Very interesting- DD weighs 41 lbs. EA Mom, didn't your DD just do IVIG as well? How long will she be on this dose for? My ped is open to listening to whatever I suggest. I also have plenty of meds to just start giving daily meds to DD. But, our ped said that the half life or the shelf life or whatever it is called-the time it stays in the body to fight off an infection is 3 weeks. So she said that DD's body is protected from infection for 3 weeks after taking a dose. Now, she did say this several months ago before we really knew exactly what we were dealing with. I'm happy to up DD's meds to every day. I'd love more input from all of you.

She is on 200mg of Zithromax twice/week as a preventetive abx. The ped said to give her 1 full dose, which would be 3 days, as an additional.

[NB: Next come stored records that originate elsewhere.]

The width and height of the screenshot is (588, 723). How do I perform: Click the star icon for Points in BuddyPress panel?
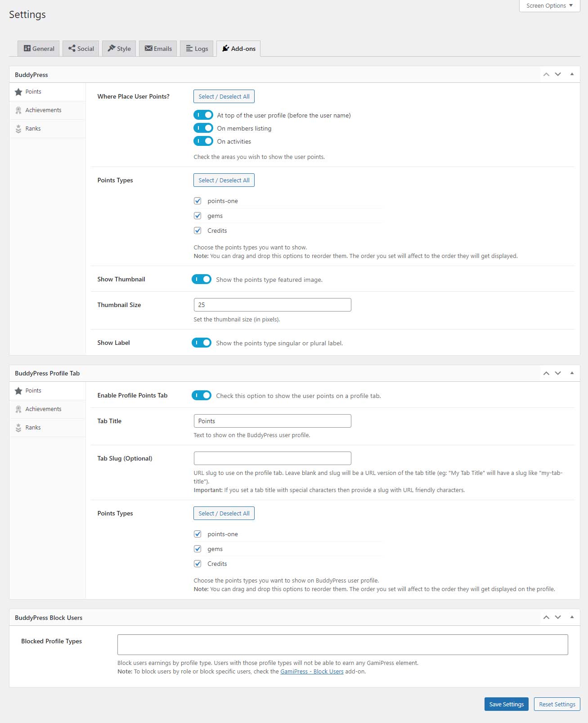[x=18, y=92]
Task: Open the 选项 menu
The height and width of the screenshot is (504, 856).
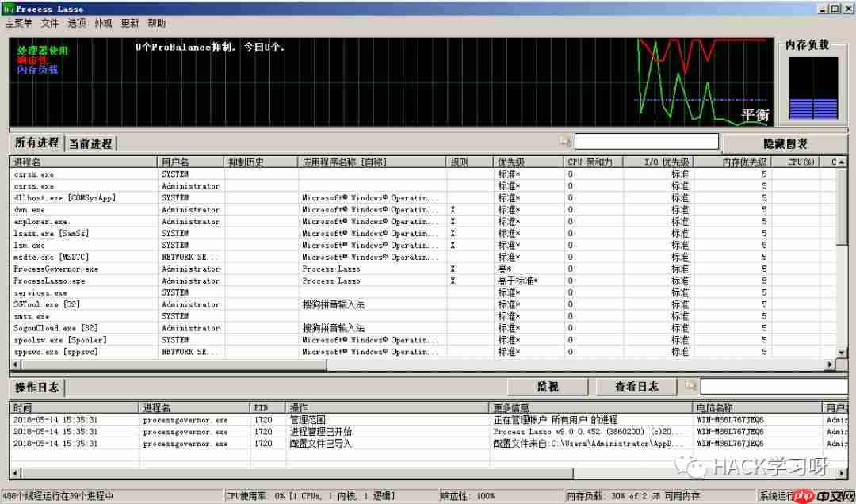Action: coord(76,23)

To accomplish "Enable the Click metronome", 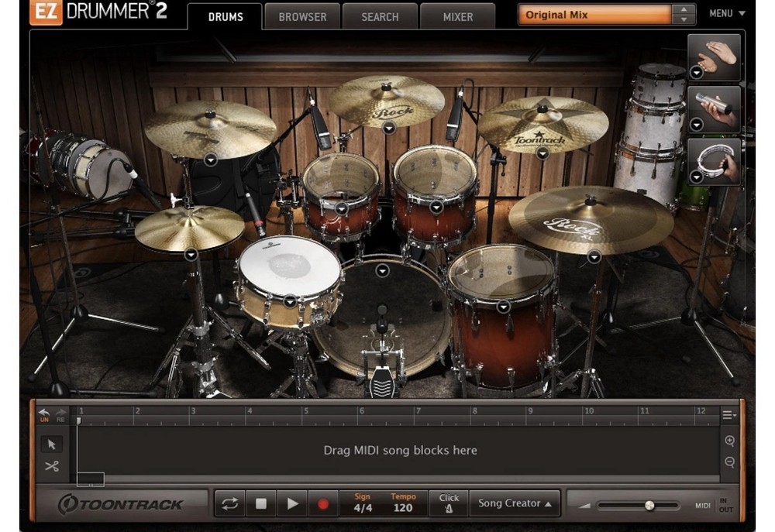I will coord(449,503).
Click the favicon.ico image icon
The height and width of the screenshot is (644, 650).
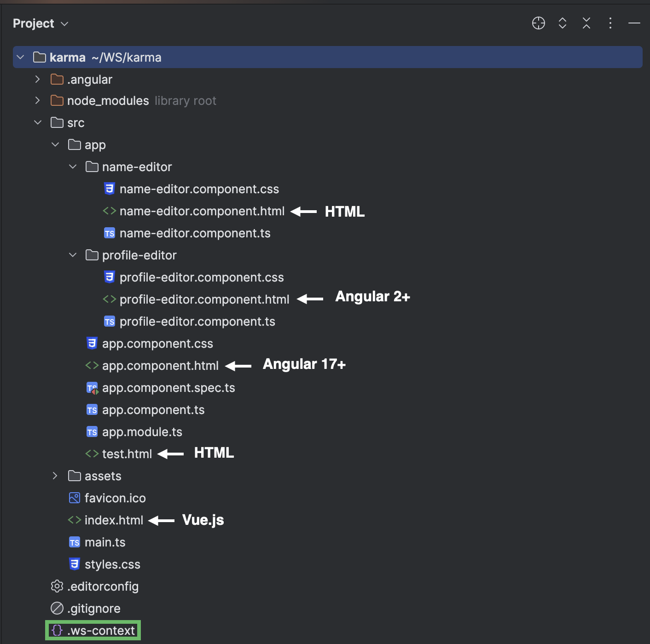[x=74, y=498]

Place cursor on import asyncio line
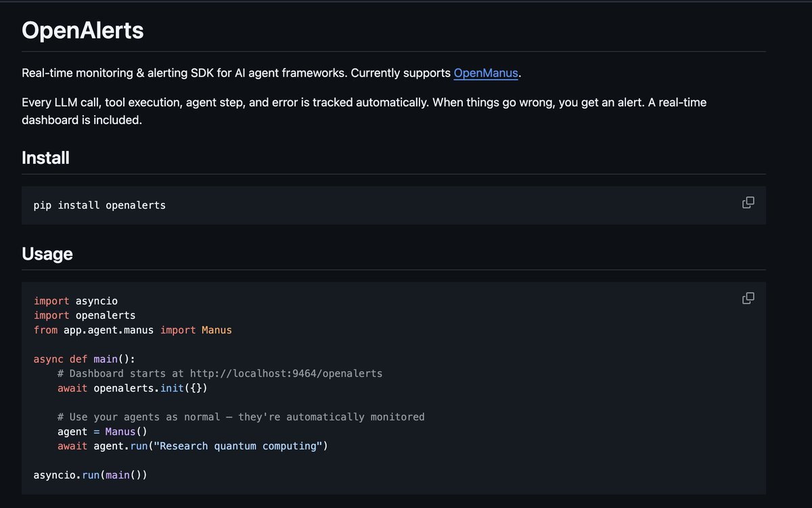[x=76, y=301]
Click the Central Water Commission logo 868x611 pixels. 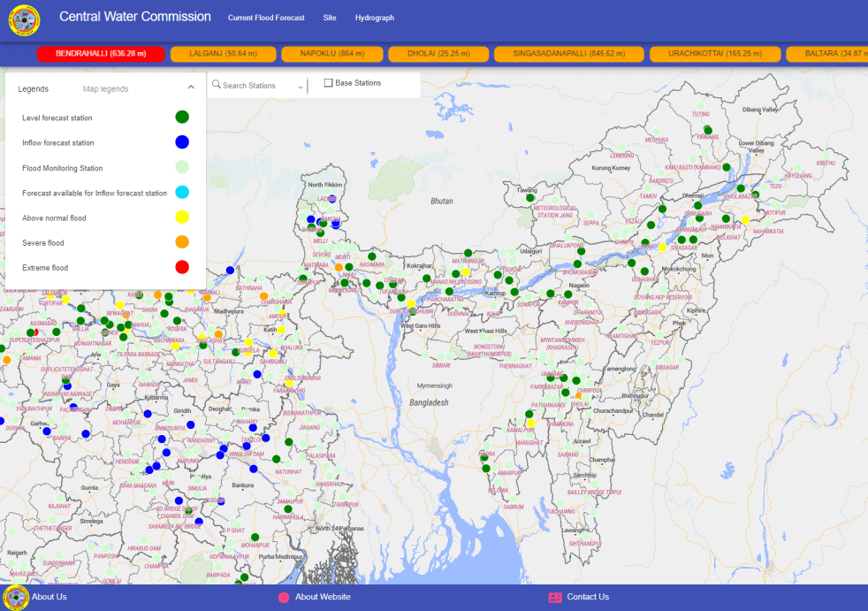[x=24, y=19]
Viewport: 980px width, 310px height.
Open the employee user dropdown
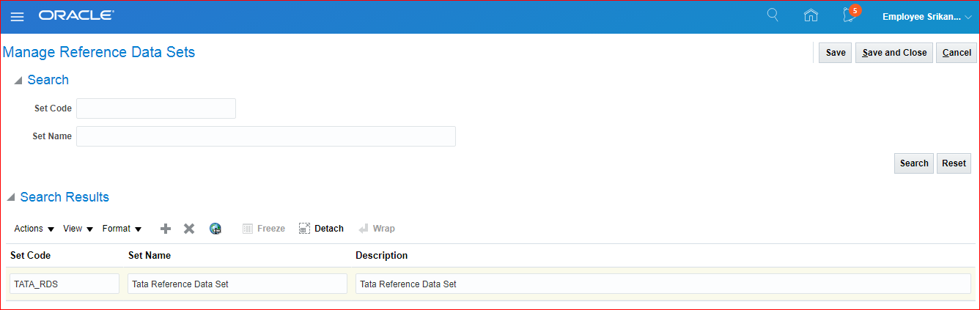(926, 16)
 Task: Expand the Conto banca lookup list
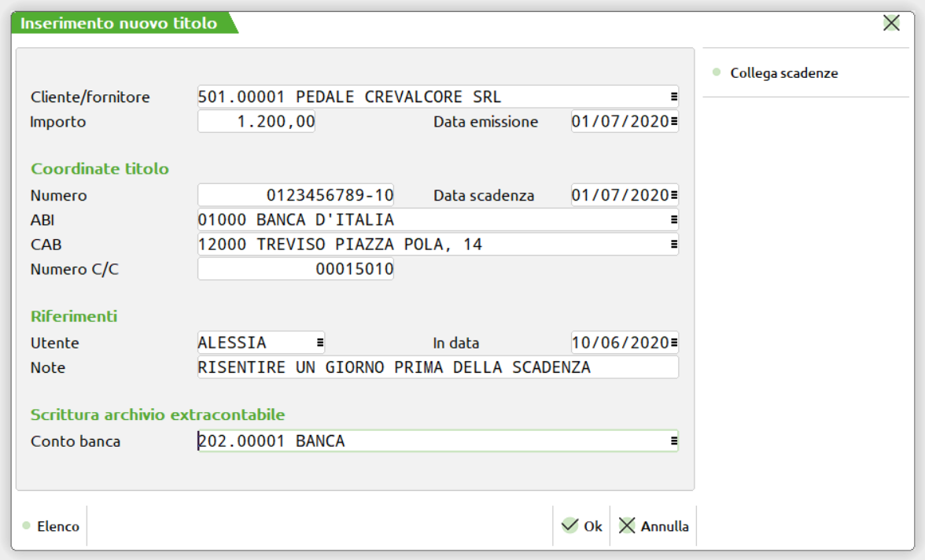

It is very interesting to see that many parents on here have their own neurological problems. I, also, developed a strange neuro problem 4 days before delivering my PANDAS dd. I am scared when reading about lupus and the mention of the potential of passing lupus from the mother to the fetus. I have not yet been diagnosed with Lupus, but it is a possibility. I'm not trying to find another disease for my child, just trying to find answers....

So, an update is that yesterday was better than Saturday. Not perfect, but better. I will certainly take better!!! As long as we don't go downhill, I can probably handle it. Yes, she is on full strnght abx. But a question there. The ped said she should do 3 days of Zithromax and that is equal to one full dose. Is that accurate? Or should we do more? That is a good call on the animals. I am pretty good about washing them, but will gather them all again today and do them, just in case.

I completely agree about the loss of your own brain. Mine isn't functioning as well either. I do understnad your question and yes, she is definitely better even though her symptoms have returned. The rages are very short and the behaviors are manageable, they are all just there. And they take so much effort and energy to manage. We do have a dog and did have him tested. He was negative. I also had some abx that I never used on DD that I gave to the dog just in case. I'm wondering if when we were at the ped's for our regular consultation if she was exposed to strep.